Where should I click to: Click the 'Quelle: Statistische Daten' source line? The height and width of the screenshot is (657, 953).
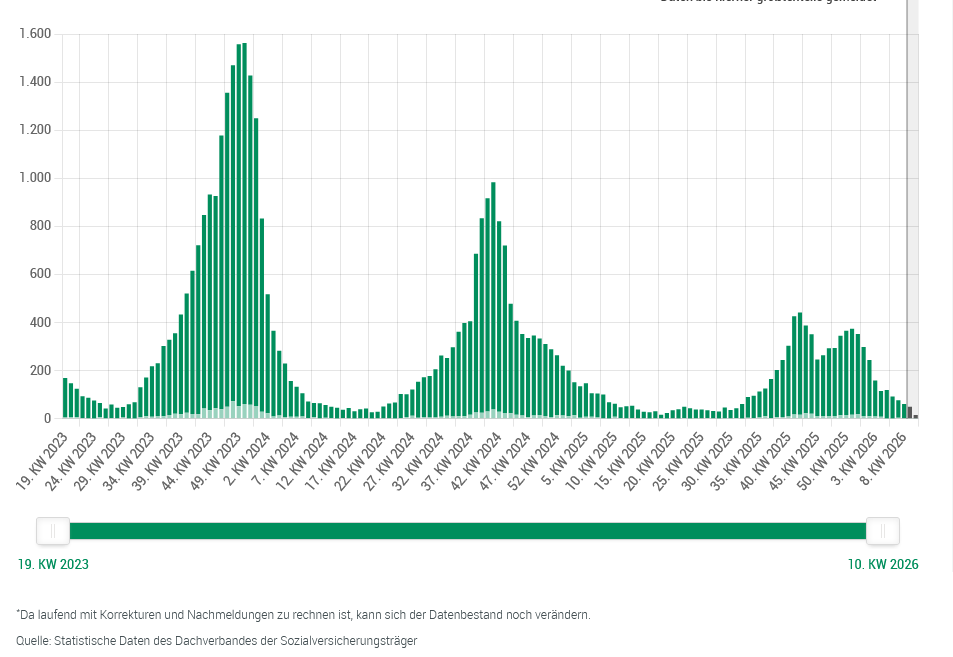[x=216, y=640]
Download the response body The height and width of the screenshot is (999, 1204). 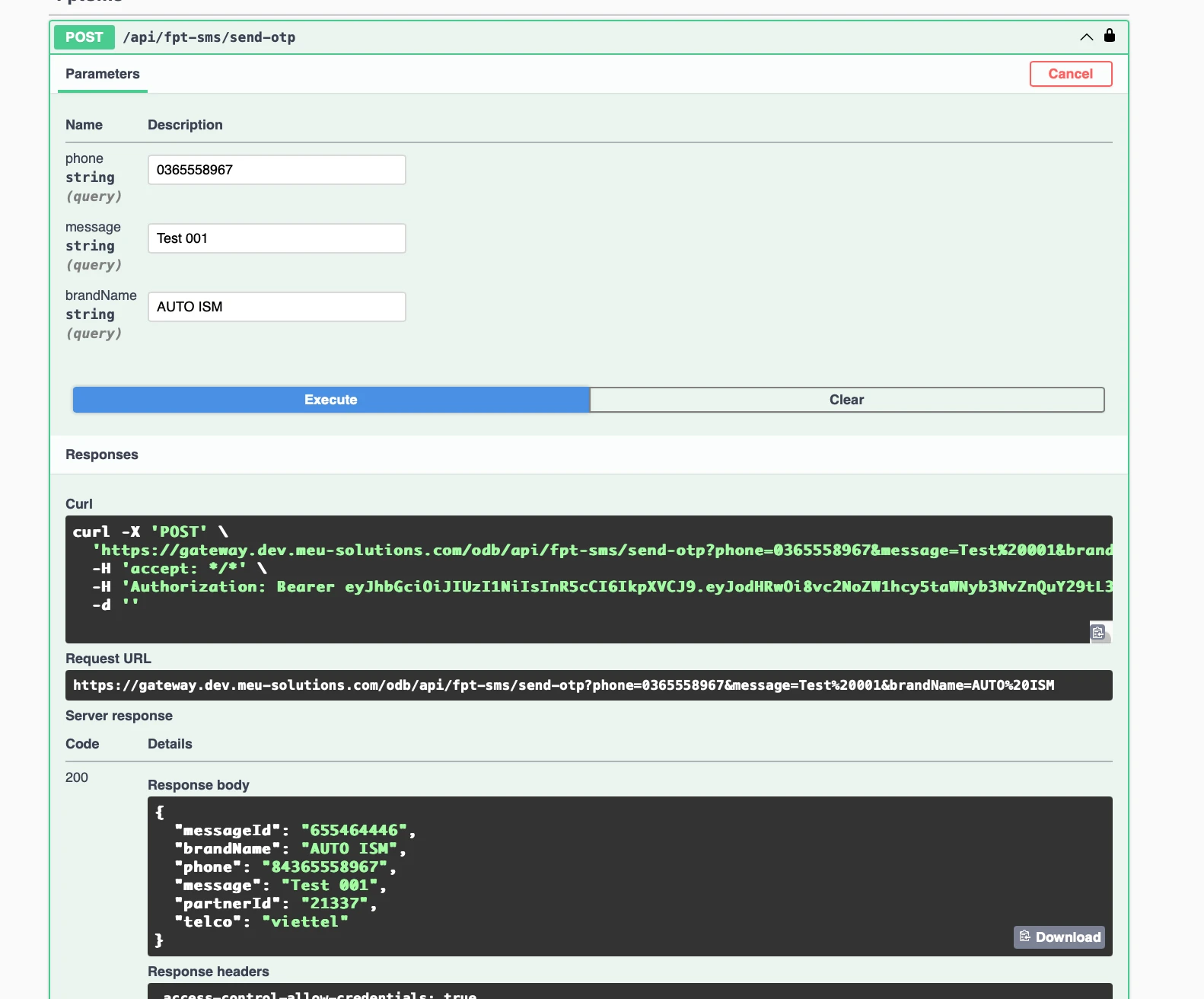[1059, 937]
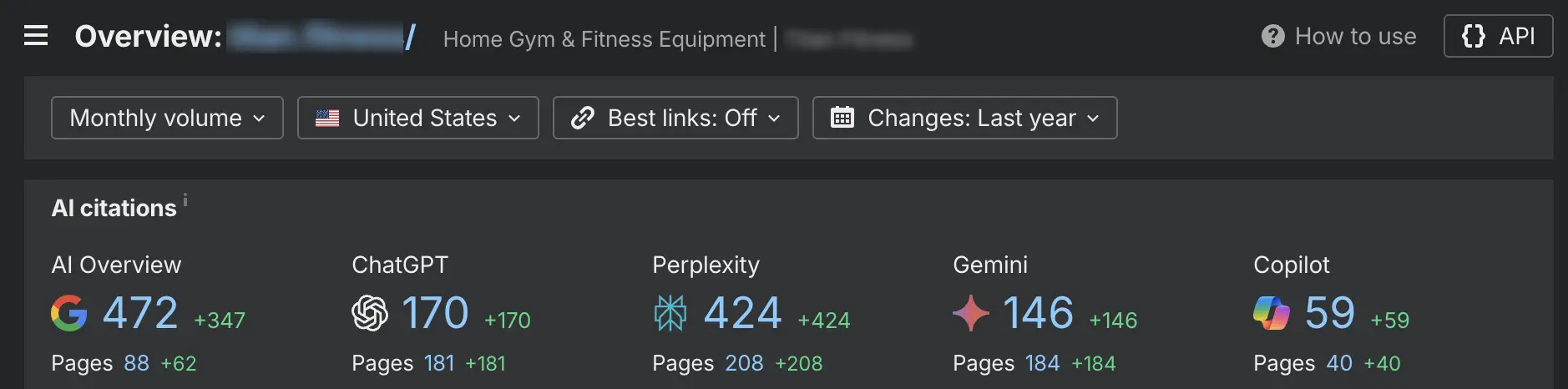This screenshot has height=389, width=1568.
Task: Expand Changes: Last year date filter
Action: [964, 118]
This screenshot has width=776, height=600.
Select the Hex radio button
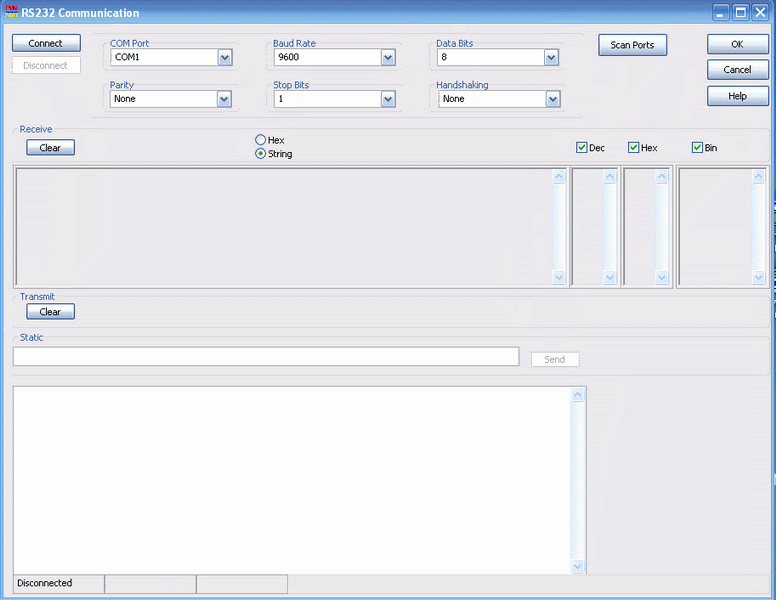261,140
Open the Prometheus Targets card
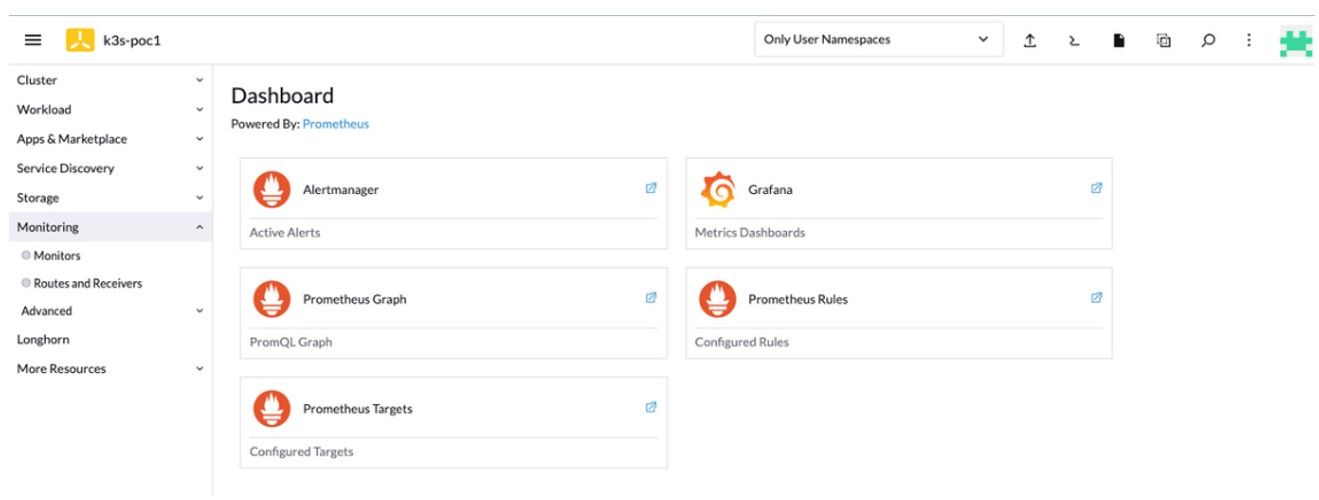Screen dimensions: 1319x500 pos(357,409)
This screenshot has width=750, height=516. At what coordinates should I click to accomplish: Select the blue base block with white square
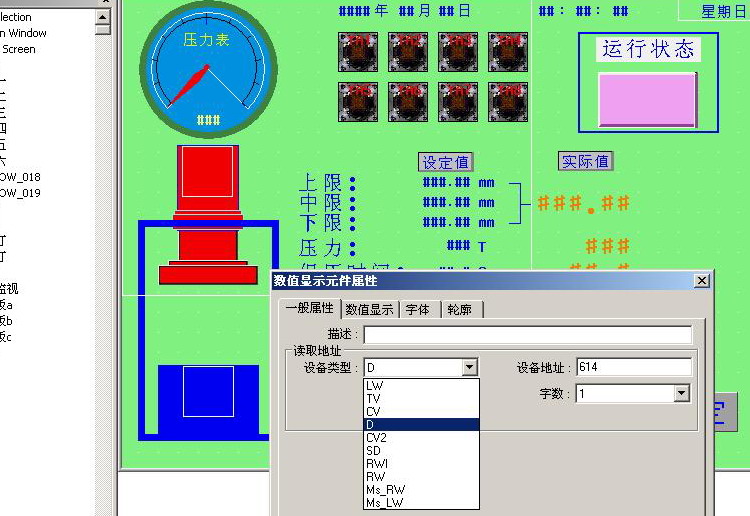[208, 392]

WHAT IS REQUIRED: What you return should be the exact lines from the one containing "Open the Prometheus Targets card" through the end of the listing above, both included, minus any pictures.

SOLUTION TO THE PROBLEM:
Open the Prometheus Targets card
Screen dimensions: 1319x500 pos(357,409)
This screenshot has width=750, height=516. At what coordinates should I click to accomplish: Select the blue base block with white square
[208, 392]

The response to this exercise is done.